I continued to think about friendship and forgiveness throughout the day, and while I had little or no opinion of Robert Downey, Jr. before now, he has catapulted over hundreds of others in my esteem because of this act of friendship and forgiveness. And he made me ashamed of my attitude about Mel.  Ashamed of my attitude about some other people.

So what does that have to do with homeschooling?  Just that children learn more from what they see us do than from what we tell them they should do.

Walk in mercy and forgiveness, and your children will also.


  1. I enjoyed Downey Jr.'s speech. But I think he has come a long way since that rough time. Gibson is going to have to commit and work hard to receive acceptance and forgiveness.

  2. Susan what a very inviting picture of Mel Gibson, and with a side of Downey Jr., I think I love your blog, lol. All humor aside, forgiveness is very important but it can be so hard. I used to be the type of person who if you did something to me I would retaliate and do something back, but I've come a long way. I get forgiveness now because if you believe in an eye for an eye, everyone goes blind.

  3. I just love Robert Downey, Jr. He has the same emotional issues that I do with bipolar disorder. How nice that he supported his friend, even when it was unpopular.

  4. I love Robert Downey Jr. Mel Gibson saved him and I'm glad he returned the favor. We're all human and deserve forgiveness.

  5. Amen to that! Kudos to Robert Downey Jr. for his loyalty, grace and forgiveness. If Hollywood can forgive Mel, maybe there's hope for the rest of us!

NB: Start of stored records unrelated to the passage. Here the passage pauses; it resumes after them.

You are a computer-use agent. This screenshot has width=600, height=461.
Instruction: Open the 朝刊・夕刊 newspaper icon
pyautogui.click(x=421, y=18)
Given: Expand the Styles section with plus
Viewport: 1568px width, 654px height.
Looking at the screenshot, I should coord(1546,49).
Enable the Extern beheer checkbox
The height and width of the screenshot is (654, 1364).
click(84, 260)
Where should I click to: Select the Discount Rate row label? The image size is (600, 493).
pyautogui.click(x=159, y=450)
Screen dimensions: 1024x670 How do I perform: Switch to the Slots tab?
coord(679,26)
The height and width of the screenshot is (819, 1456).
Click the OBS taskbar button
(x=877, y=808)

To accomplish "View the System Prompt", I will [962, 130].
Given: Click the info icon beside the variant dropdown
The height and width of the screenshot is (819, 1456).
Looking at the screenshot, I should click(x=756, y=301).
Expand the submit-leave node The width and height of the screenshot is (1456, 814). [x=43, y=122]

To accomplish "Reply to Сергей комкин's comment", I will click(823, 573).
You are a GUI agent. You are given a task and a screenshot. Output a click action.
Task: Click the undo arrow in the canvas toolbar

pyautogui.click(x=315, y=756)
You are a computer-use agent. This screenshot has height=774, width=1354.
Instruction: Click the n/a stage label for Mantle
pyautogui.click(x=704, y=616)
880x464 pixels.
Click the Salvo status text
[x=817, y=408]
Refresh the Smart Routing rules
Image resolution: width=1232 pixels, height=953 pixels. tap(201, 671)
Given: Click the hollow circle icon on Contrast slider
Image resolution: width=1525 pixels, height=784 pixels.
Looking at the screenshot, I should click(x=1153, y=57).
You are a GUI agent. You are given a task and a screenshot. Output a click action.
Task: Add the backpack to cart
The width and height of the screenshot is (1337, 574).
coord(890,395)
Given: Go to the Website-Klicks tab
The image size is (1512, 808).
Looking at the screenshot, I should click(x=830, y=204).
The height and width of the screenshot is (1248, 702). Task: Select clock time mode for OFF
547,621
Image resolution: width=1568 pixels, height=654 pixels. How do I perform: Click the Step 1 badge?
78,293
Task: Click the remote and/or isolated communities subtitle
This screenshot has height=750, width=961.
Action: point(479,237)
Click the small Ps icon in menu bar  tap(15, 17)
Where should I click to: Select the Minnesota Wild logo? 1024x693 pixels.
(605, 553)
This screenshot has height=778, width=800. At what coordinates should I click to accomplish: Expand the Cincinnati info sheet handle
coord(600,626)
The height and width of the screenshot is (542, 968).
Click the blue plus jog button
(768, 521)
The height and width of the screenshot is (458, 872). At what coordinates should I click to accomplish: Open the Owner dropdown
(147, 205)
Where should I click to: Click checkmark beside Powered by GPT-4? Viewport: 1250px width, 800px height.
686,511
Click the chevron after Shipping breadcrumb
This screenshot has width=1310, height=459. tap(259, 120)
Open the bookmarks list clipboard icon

  6. I understand your reluctance to give him a pass, Max. But the point that Robert made about taking responsibility for your ugliness suggests that he believes Mel has done that - that he has "hugged the cactus long enough." When was the last time you read ANYTHING positive about Mel Gibson, and if you did, would you believe it? I'm not picking on you, I have had my own attitude about Me. Looking back, I would have to say I would not even have bothered to read anything good about him, and that makes me sad. I have my own cactus to hug from time to time.

  7. ...which would include typing too fast and hitting send before I think about what I have written. That should say, "about Mel," instead of "about Me," which changes the whole meaning of what I was saying. LOL

  8. I'm actually surprised Mel hasn't been welcomed back with open arms yet. Usually Hollywood is pretty forgiving, especially if they can make a buck. Well maybe that is the real issue. He'll be back. He gave Robert a chance when he was down, and that turned out pretty well.

  9. Susan.... a very power full post with a great message from both you and Robert Downey. Thank you for sharing it.

  10. If there's hope for Mel and RD Jr, there's hope for all of us.